AIM OF THE EXERCISE — Each line of the data below from the one holding "The height and" to the one holding "Click the first", inclusive, is to be reproduced exactly; no other line belongs in the answer.

RECORDS FOR PROCESSING —
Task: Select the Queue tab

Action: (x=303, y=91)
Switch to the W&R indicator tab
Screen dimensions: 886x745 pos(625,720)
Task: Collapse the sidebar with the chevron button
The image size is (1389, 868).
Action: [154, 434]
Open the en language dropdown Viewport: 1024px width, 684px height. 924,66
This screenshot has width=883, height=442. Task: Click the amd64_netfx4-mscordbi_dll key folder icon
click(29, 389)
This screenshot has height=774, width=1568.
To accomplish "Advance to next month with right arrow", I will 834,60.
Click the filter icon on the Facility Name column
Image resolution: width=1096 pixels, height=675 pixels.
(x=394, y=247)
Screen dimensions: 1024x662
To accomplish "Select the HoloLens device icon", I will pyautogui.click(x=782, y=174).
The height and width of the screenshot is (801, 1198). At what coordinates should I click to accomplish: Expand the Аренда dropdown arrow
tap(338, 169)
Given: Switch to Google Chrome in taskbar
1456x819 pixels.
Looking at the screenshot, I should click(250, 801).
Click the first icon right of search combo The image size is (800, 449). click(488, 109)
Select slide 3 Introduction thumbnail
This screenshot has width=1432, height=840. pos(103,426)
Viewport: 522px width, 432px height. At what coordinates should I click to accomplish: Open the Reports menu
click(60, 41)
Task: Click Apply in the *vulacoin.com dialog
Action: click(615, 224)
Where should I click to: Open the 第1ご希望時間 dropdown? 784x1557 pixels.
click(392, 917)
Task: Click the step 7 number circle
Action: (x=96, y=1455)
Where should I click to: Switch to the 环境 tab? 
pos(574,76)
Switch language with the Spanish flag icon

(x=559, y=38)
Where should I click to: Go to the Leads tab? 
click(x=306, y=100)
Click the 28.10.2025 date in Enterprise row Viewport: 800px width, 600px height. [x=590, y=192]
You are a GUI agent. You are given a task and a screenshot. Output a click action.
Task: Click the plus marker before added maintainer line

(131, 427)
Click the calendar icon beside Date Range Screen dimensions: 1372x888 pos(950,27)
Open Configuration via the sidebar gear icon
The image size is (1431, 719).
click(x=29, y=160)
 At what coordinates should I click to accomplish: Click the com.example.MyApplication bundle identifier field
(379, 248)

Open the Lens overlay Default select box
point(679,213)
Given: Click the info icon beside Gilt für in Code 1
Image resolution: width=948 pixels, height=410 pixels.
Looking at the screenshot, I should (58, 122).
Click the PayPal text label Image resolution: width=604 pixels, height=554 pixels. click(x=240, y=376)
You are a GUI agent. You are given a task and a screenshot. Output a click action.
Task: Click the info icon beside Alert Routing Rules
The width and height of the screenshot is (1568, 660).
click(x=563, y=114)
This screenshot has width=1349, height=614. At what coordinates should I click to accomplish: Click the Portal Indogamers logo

REPLY TO THE EXERCISE —
The height and width of the screenshot is (801, 1198). At what coordinates should I click to accomplish: Expand the Аренда dropdown arrow
tap(338, 169)
Given: Switch to Google Chrome in taskbar
1456x819 pixels.
Looking at the screenshot, I should click(250, 801).
Click the first icon right of search combo The image size is (800, 449). click(488, 109)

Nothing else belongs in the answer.